Trans-2-[4'-[Difluor(3,4,5-trifluorphenoxy)methyl]-3',5'-difluor[1,1'-biphenyl]-4-yl]-5-propyl-tetrahydro-2H-pyran

Administrative data

Endpoint:

acute toxicity: dermal

Type of information:

experimental study

Adequacy of study:

key study

Study period:

2007-09-10 to 2007-09-26

Reliability:

1 (reliable without restriction)

Rationale for reliability incl. deficiencies:

other: This study was conducted according to Good Laboratory Practice (GLP) and followed the OECD Guidelines for the Testing of Chemicals, No. 402.

Data source

Materials and methods

Test guidelineopen allclose all

Principles of method if other than guideline:

NA

GLP compliance:

yes

Test type:

standard acute method

Limit test:

yes

Test material

Test animals

Species:

rat

Strain:

Wistar

Sex:

male/female

Details on test animals or test system and environmental conditions:

Rat, Wistar HsdCpb: WU, males (m) and females (f)
Breeder: F. Winkelmann, DE-33178 Borchen
Age: approx. 9 - 10 weeks

Administration / exposure

Type of coverage:

semiocclusive

Vehicle:

paraffin oil

Details on dermal exposure:

Backs and abdomens of the rats shaved with electric hair clipper, not later than 1 h before treatment.
Directly before administration test material was moistened with liquid paraffin, spread on the shaven skin, area ca. 6x6 cm, covered with gauze patch, kept in place by self-adhesive fabric. After exposure period of 24 hours gauze and adhesive fabric were removed and any remaining test material wiped off carefully.

Duration of exposure:

24 hours

Doses:

2000 mg/kg bw (limit test)

No. of animals per sex per dose:

5

Control animals:

no

Details on study design:

Test substance was tested for acute toxicity in 5 male and 5 female rats after dermal administration of 2000 mg/kg body weight. Directly before administration the test material was moistened with liquid paraffin, spread on the shaven skin and covered with a gauze patch, which was kept in place by self-adhesive fabric. After exposure time of 24 hours the gauze and adhesive fabric were removed, wiping off any remaining test material.

Statistics:

Body weight data were recorded with the validated PC-program "AKUDAT", statistical evaluations of body weight development carried out with "TOX 511A".

Results and discussion

Preliminary study:

NA

Mortality:

There were no deaths during the course of the study.

Clinical signs:

No signs of toxicity were detected in the rats (5 males and 5 females) after treatment with 2000 mg/kg.

Body weight:

The body weight development was inconspicuous. All rats were weighed before treatment and on days 2, 4, 6, 8, 11, 13 and 15 of the experimental part.

Gross pathology:

The gross pathological examination revealed no organ alterations.

Other findings:

None.

Any other information on results incl. tables

No signs of toxicity were detected in the rats (5 males and 5 females) after treatment with 2000 mg/kg bw. There were no deaths during the course of the study, so the lethal dose is expected to be > 2000 mg/kg bw. The body weight development was inconspicuous and the gross pathological examination revealed no organ alterations. Based on the results of this study, test substance can be considered to have no acute toxic potential and the expected LD50 value is higher than 2000 mg/kg bw after dermal administration to rats.
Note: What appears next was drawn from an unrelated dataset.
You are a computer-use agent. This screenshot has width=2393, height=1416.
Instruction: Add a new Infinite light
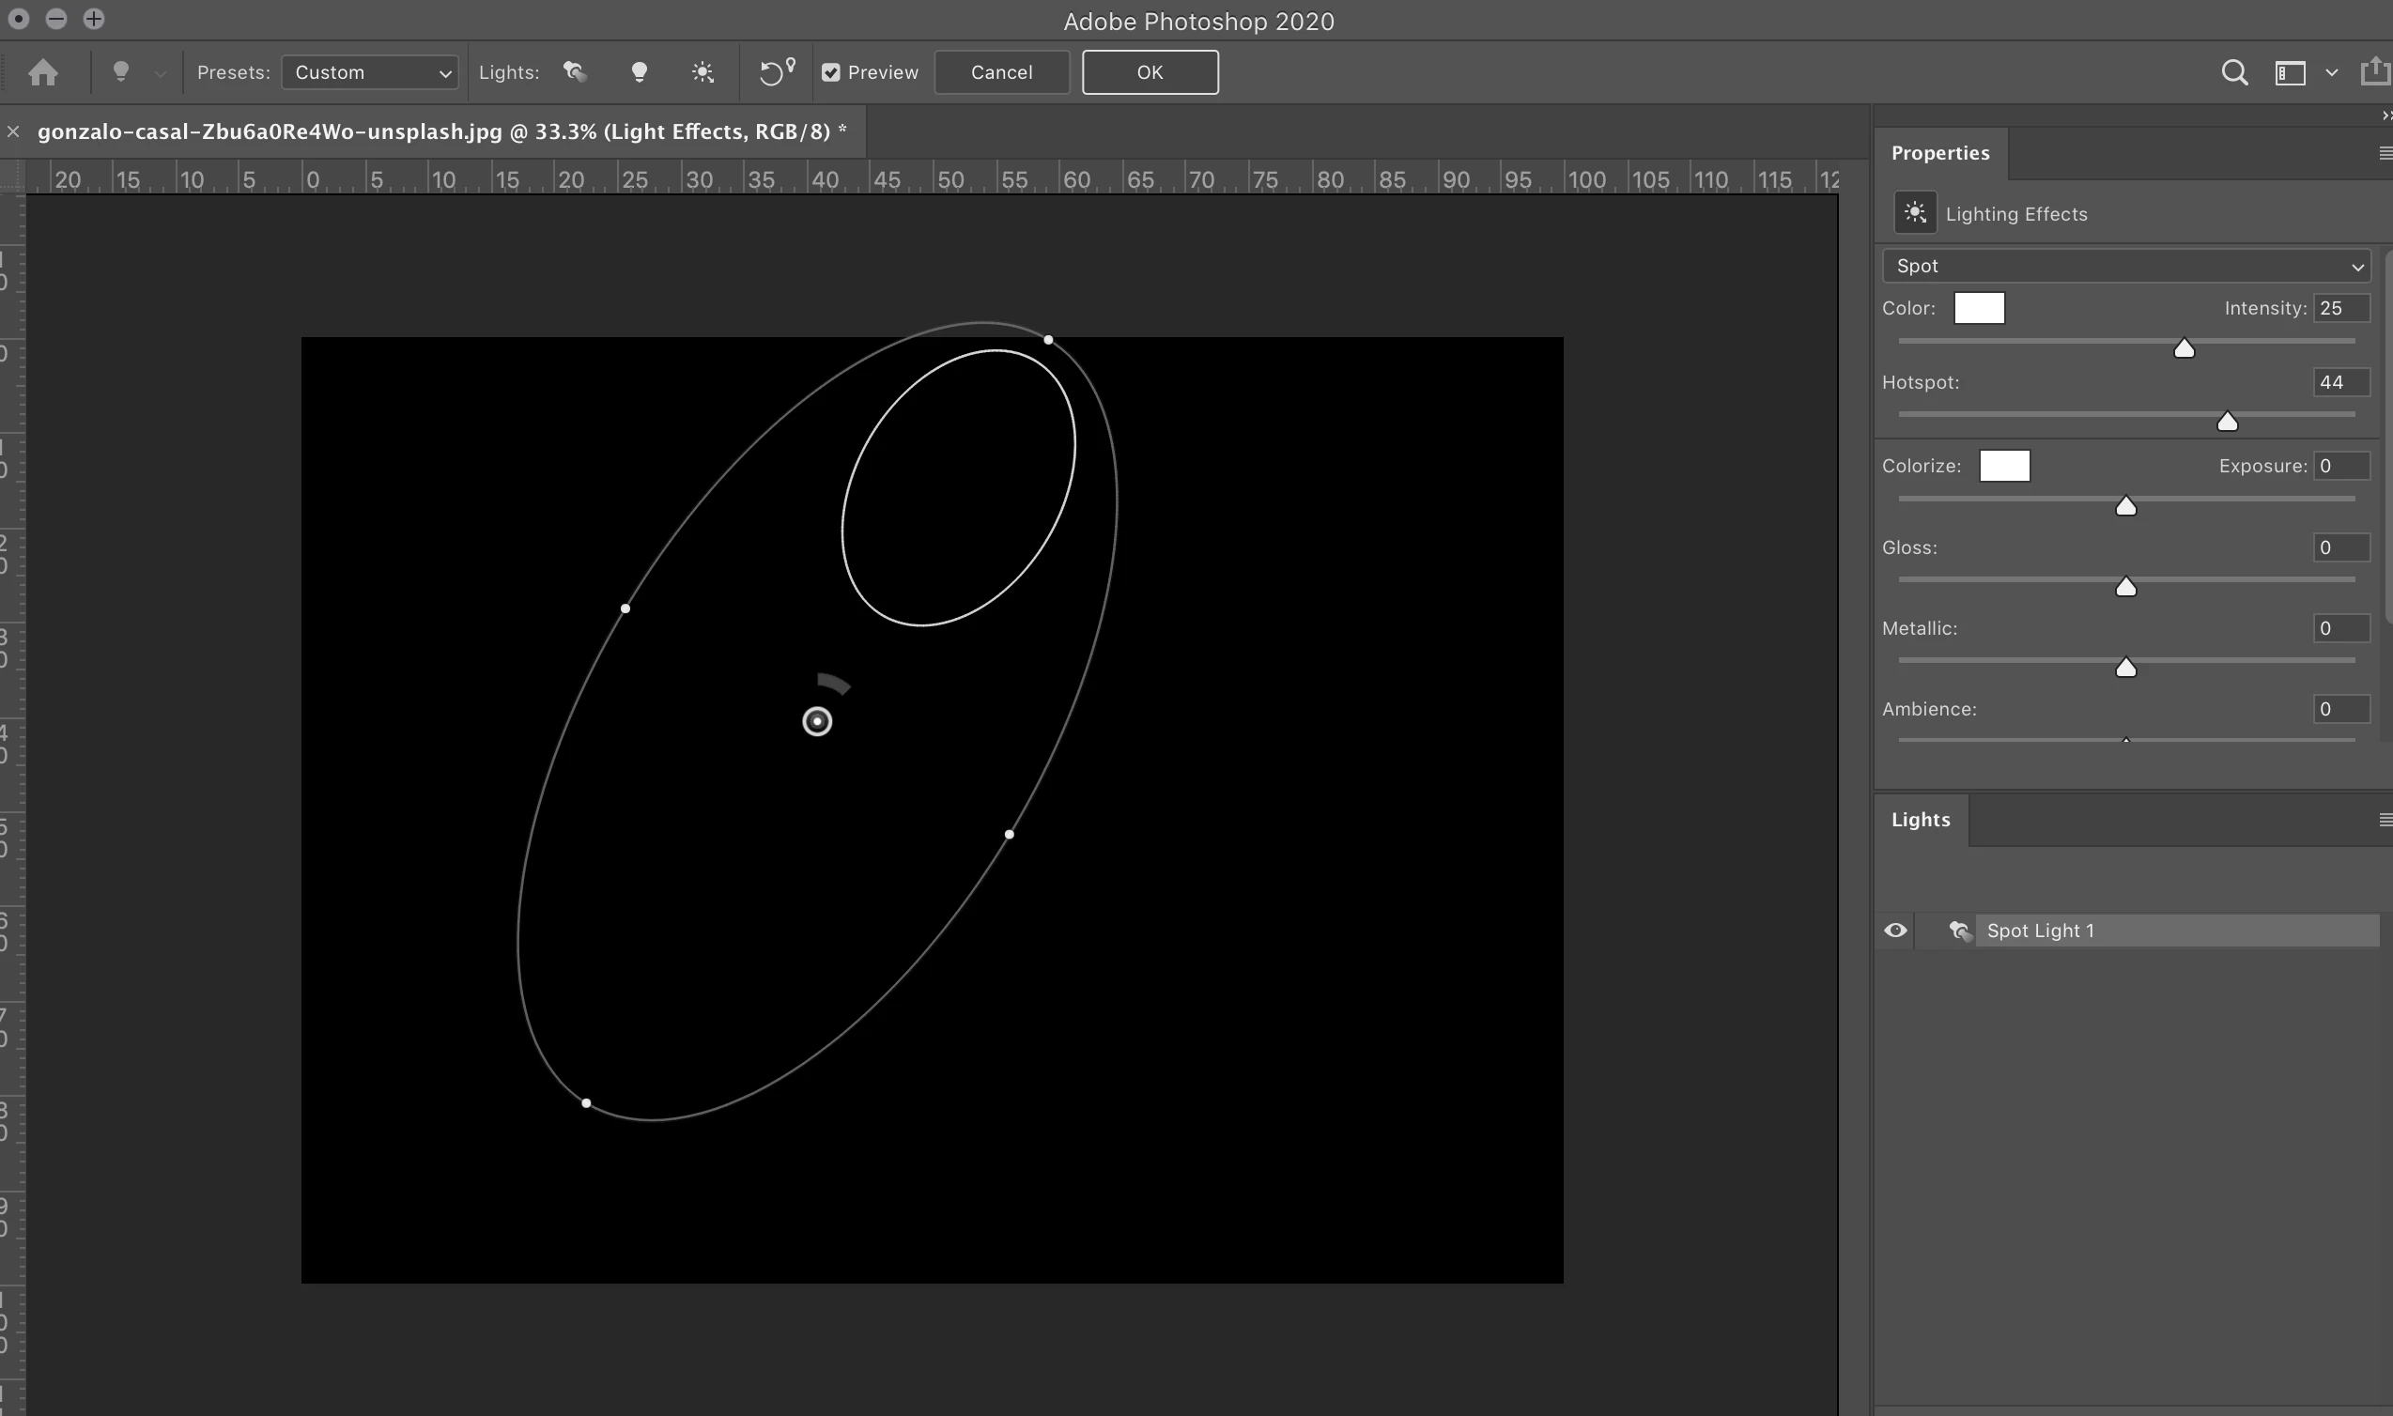click(703, 73)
Applicant's summary and conclusion

Interpretation of results:

GHS criteria not met

Conclusions:

Based on the results of this study, test substance can be considered to have no acute toxic potential and the expected LD50 value is higher than 2000 mg/kg bw after dermal administration to rats.

Executive summary:

No signs of toxicity were detected in the rats (5 males and 5 females) after treatment with 2000 mg/kg bw. There were no deaths during the course of the study, so the lethal dose is expected to be higher than the limit dose tested. The body weight development was inconspicuous and the gross pathological examination revealed no organ alterations. Based on the results of this study, test substance can be considered to have no acute toxic potential and the expected LD50 value is higher than 2000 mg/kg bw after dermal administration to rats.